Jorge Palmero-Barrachina¹Petr Blazek¹Santi Sabaté^2,3*Teresa Sauras-Yera²Samuel Allasia-Grau²Daniel Nadal-Sala^2,3Sven Kallen⁴Tiago de Santana⁴Emil Cienciala^1,5*

• ¹IFER - Monitoring and Mapping Solutions, Jílové u Prahy, Czechia
• ²Department of Evolutionary Biology, Ecology and Environmental Sciences, University of Barcelona, Barcelona, Catalonia, Spain
• ³CREAF - Centre de Recerca i Aplicacions Forestals, Barcelona, Balearic Islands, Spain
• ⁴Stichting Life Terra, Amsterdam, Netherlands
• ⁵IFER - Institute of Forest Ecosystem Research, Jilove u Prahy, Czechia

This study presents a comprehensive methodology for estimating potential biomass and carbon accumulation in European afforestation activities expected over a 40-year timespan, developed for the Life Terra project (LIFE19 CCM/NL/001200). We synthesized data from allometric equations, Yield tables, National Forest Inventories, and National Greenhouse Gas Inventory Reports across four European biogeographic regions: Alpine, Atlantic, Continental, and Mediterranean. While Life Terra encompasses six planting categories (ecological restoration, timber plantations, agroforestry/food forests, gardens, green infrastructure, and others), our analysis focused primarily on timber plantations due to data availability and reliability constraints. The study showed significant regional variations in planting density and growth patterns.

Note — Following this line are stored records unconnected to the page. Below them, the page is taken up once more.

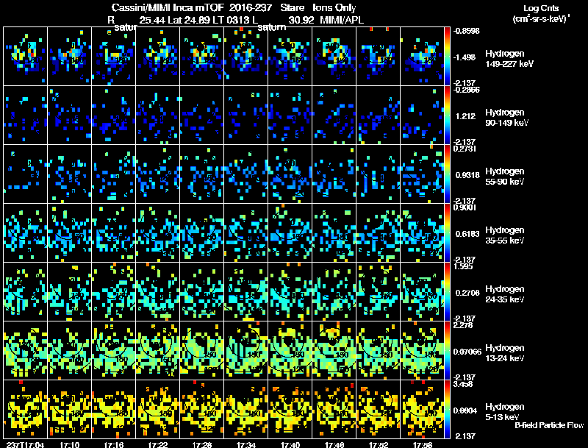This screenshot has width=588, height=448.
Task: Click the 17:58 time axis label
Action: click(423, 444)
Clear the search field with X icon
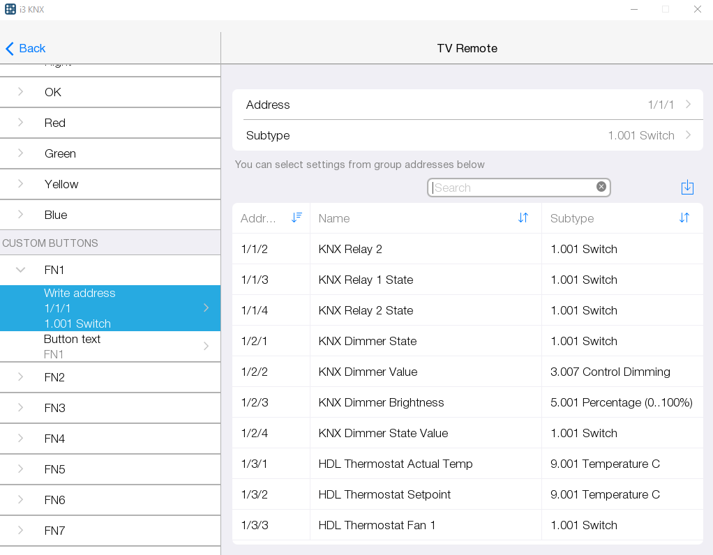713x555 pixels. click(601, 187)
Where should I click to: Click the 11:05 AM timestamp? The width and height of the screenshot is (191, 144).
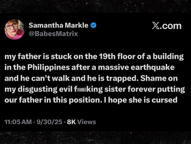[16, 122]
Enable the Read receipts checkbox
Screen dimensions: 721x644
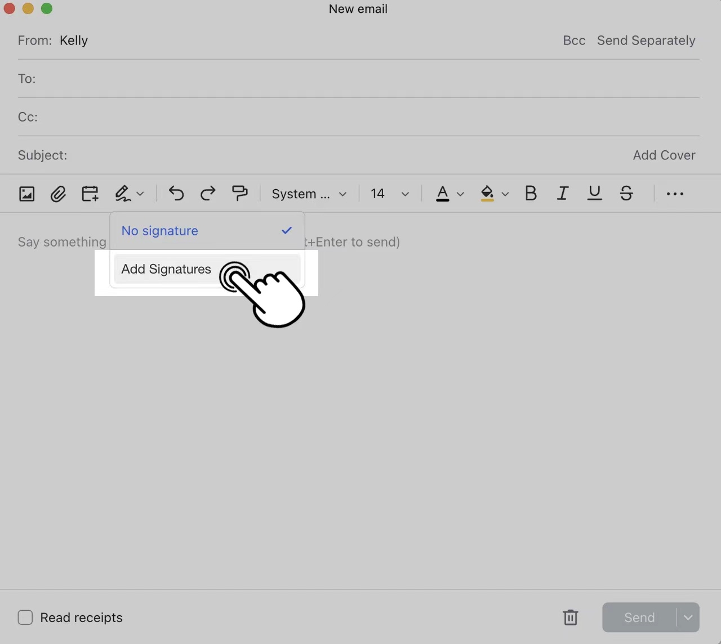pyautogui.click(x=25, y=618)
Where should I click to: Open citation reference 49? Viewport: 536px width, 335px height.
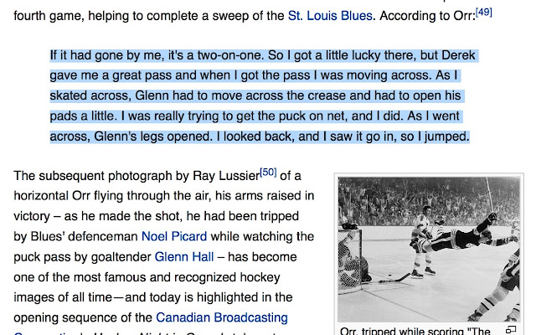pyautogui.click(x=484, y=13)
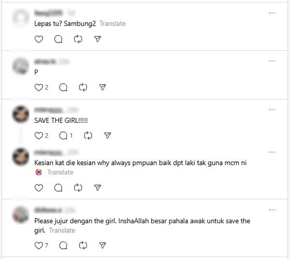Open more options for 'SAVE THE GIRL!!!!!' comment
Image resolution: width=290 pixels, height=259 pixels.
coord(272,110)
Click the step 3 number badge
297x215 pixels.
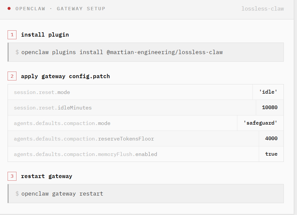(12, 176)
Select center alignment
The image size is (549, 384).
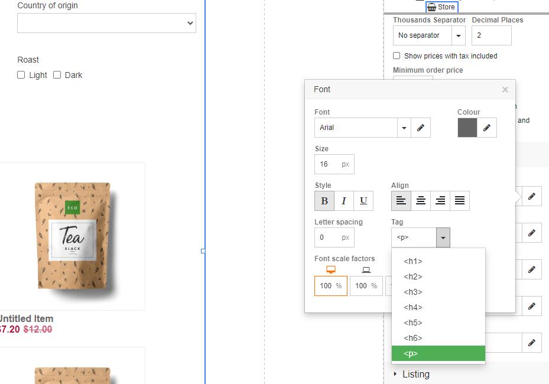click(420, 200)
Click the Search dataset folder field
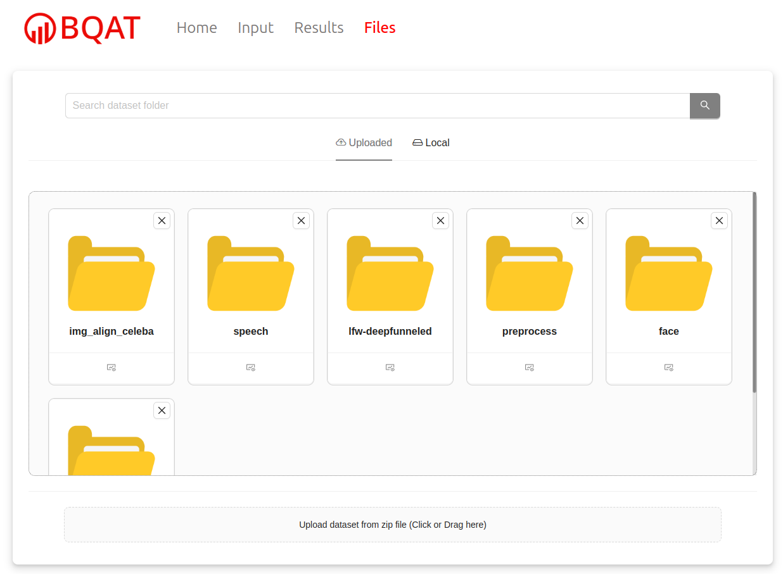The width and height of the screenshot is (783, 574). click(x=377, y=106)
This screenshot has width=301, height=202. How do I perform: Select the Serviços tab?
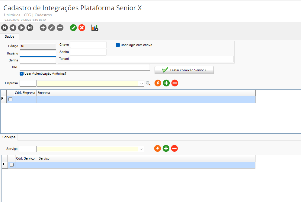pyautogui.click(x=9, y=137)
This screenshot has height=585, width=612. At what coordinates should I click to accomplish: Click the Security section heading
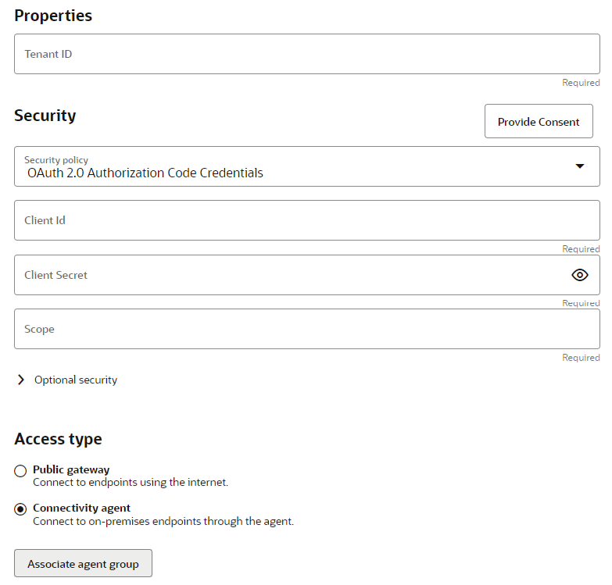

Initial planting densities in timber plantations varied substantially across biogeographic regions (1,869-7,702 trees/ha), following exponential decline patterns over time.By year 40, individual tree biomass estimates ranged from 0.08 to 0.20 t/tree across regions and species types (conifers and broadleaves), with survival rates varying between 22.0% and 49.7%. This translated to stand-level biomass estimates of 54.7-232.6 t/ha at age 40 years. Our biomass estimates generally aligned with country-specific literature and IPCC default values, though showing considerable variation across sites, highlighting the importance of local conditions in tree growth and stand dynamics. The study provides a robust framework for assessing carbon sequestration potential in European afforestation projects, while acknowledging key uncertainties related to survival/mortality rates and climate change impacts. This methodology remains open to refinement through additional biomass equations and revised Yield tables. The future field validation studies should also include nontimber plantation categories that are not covered here.